MATERIAL FOR THE TASK:

╔══

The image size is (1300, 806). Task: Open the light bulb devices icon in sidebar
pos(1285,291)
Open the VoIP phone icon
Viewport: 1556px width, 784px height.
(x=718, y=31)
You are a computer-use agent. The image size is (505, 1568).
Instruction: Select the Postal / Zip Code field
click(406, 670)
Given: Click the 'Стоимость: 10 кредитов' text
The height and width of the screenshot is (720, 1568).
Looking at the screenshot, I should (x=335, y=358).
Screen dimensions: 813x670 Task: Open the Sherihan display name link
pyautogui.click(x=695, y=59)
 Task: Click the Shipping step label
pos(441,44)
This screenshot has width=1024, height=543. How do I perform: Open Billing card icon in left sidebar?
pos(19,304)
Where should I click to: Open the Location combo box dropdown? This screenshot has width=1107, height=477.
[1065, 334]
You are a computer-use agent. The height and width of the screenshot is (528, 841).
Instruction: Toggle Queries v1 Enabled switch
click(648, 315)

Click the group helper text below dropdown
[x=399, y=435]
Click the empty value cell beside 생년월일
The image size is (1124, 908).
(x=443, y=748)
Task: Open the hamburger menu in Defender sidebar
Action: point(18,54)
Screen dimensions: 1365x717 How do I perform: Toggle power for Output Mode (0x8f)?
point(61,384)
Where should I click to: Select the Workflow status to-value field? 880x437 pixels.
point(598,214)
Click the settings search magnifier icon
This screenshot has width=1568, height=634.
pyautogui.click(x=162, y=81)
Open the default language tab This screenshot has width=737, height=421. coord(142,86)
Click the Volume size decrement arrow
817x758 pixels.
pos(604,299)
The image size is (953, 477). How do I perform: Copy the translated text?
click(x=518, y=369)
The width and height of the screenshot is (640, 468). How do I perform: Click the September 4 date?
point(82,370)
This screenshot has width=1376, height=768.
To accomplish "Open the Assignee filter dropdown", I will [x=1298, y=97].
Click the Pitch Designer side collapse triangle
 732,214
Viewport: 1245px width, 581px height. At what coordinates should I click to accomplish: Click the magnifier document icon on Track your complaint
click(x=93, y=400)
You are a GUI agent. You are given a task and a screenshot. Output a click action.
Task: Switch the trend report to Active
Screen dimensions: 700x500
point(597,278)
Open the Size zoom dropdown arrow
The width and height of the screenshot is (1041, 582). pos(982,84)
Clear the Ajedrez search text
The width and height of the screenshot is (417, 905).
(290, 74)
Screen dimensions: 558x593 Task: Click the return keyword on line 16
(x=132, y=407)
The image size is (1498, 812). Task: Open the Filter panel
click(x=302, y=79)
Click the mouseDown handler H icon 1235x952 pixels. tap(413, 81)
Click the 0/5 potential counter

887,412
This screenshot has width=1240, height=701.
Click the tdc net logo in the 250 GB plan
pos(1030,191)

╚══

WHAT IS REQUIRED:
Within the listing above, the range opens at the line with "Screen dimensions: 1365x717" and closes at the line with "Open the default". Reproduce exactly the lines of that range, including both ends.

REPLY:
Screen dimensions: 1365x717 How do I perform: Toggle power for Output Mode (0x8f)?
point(61,384)
Where should I click to: Select the Workflow status to-value field? 880x437 pixels.
point(598,214)
Click the settings search magnifier icon
This screenshot has width=1568, height=634.
pyautogui.click(x=162, y=81)
Open the default language tab This screenshot has width=737, height=421. coord(142,86)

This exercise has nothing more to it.